Plane extraction, plane matching, planar and non-planar mesh generation are four computational building blocks of our pipeline. As we design our system to process only keyframes and the Double2 robot movement speed is not on the higher side, we need to process 2-3 keyframes per second. For plane extraction, we use Plane RCNN, which is a learning-based plane segmentation algorithm and generates output in near real-time [79] in our experimental setup. For plane matching, we wisely exploit PPS-based plane representation and are able to track the planes in real-time. For planar mesh generation, instead of using computationally expensive Delaunay triangulation, we use a much faster grid fitting algorithm. Any indoor environment mostly has planar objects like walls, floors, and ceilings. So, the usage of a less expensive mesh generation algorithm for the most part of the environment helps to minimize the run-time of the pipeline. For non-planar regions, we modify the SOM-based clustering algorithm, which is highly parallelizable. The main updates of steps 11 and 15 of Algorithm 2 can be done in parallel for all the M nodes of the lattice. Thus, can be implemented easily in multi-threaded CPU / GPU. We have implemented the customized SOM to run in several threads in a CPU-based Edge device. In the CPU-based edge device, our whole pipeline is able to run at 3 frames per second, which is sufficient for a keyframe-based pipeline (3 key-frames per second) in a constrained indoor environment. Utilization of GPU will increase the speed further.
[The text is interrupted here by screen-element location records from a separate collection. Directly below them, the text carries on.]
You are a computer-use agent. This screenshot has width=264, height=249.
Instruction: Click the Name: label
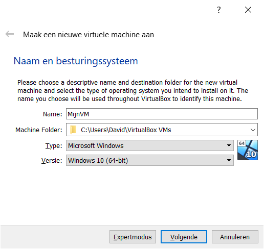click(53, 114)
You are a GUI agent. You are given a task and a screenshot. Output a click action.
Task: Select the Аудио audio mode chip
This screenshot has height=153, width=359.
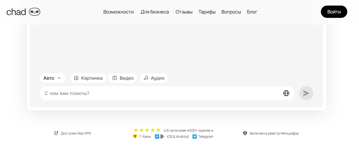[x=154, y=78]
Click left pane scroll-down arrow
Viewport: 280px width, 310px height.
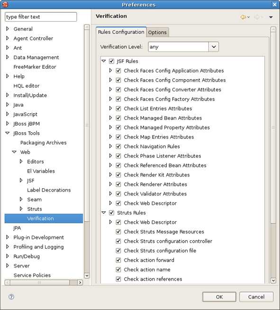[87, 275]
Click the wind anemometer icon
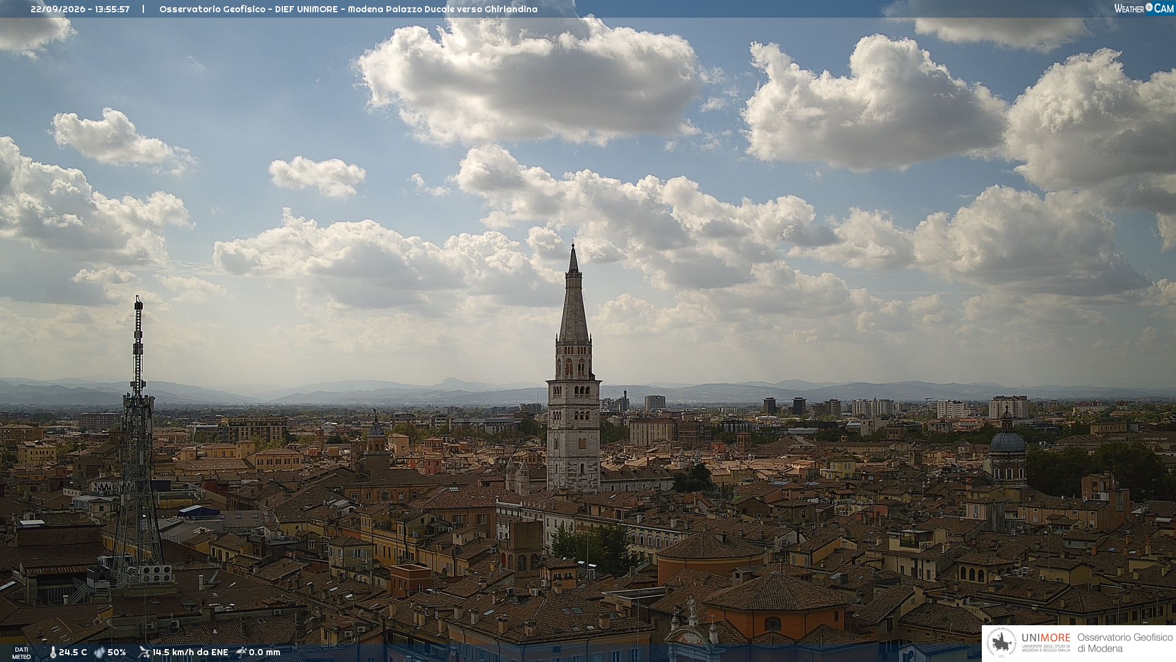The width and height of the screenshot is (1176, 662). pos(144,652)
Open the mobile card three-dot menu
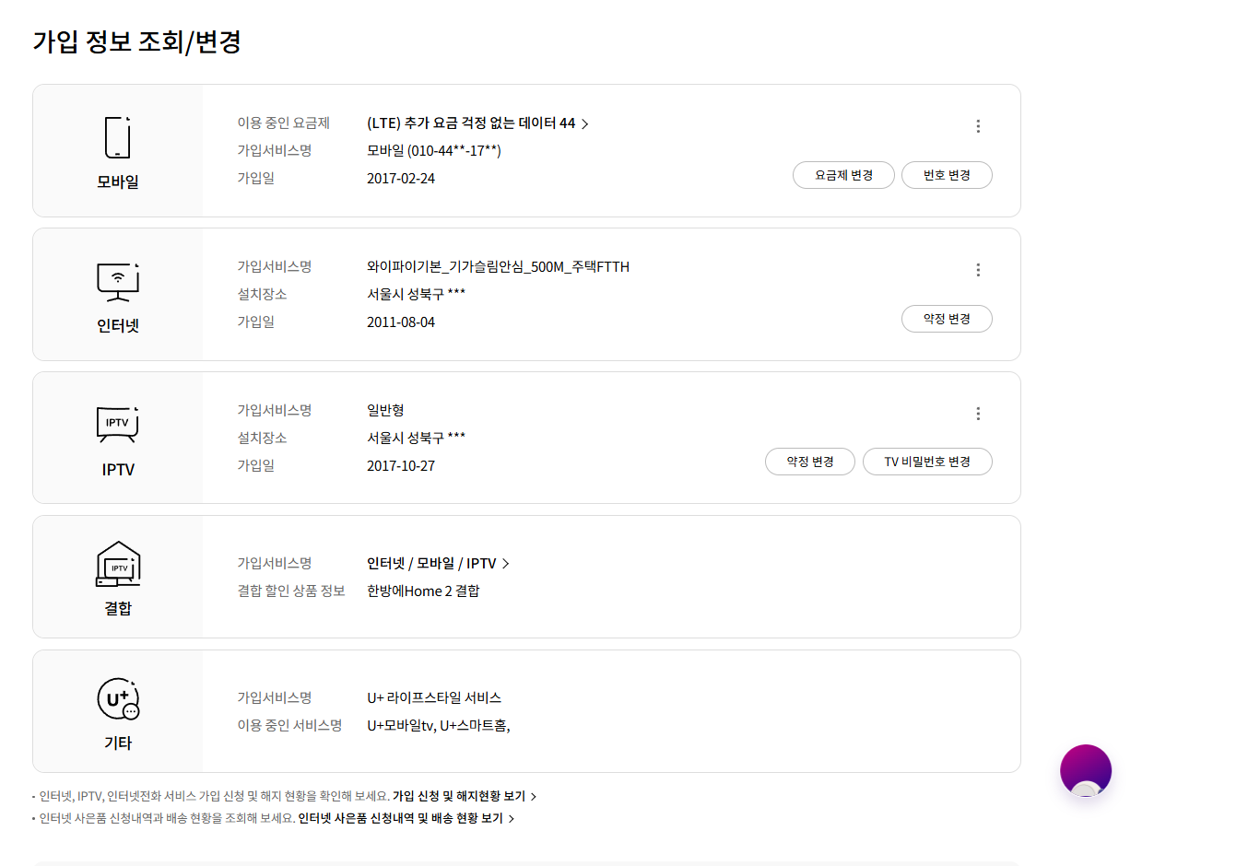Viewport: 1260px width, 866px height. [x=978, y=126]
5 Conclusion and future works

We have proposed a complete pipeline for the representation of a 3D world model in terms of triangular meshes given a continuous sequence of RGBD images of the scene captured from the robot’s ego view. Our method being simplistic, can be easily integrated into any robotic platform. The method does not have any training phase and does not require a huge training set as required by supervised learning based methods. Thus, this method is generalized to any indoor environment. Our mesh approximation of the objects in the scene better represents the shape and size of the object compared to SOA. Both qualitative and quantitative results done on multiple datasets establish the efficacy of our method compared to the SOA.

The main limitation of this work is the inclusion of proper texture information in the generated 3D scene and its objects. This module can be stitched into the existing pipeline easily in the future.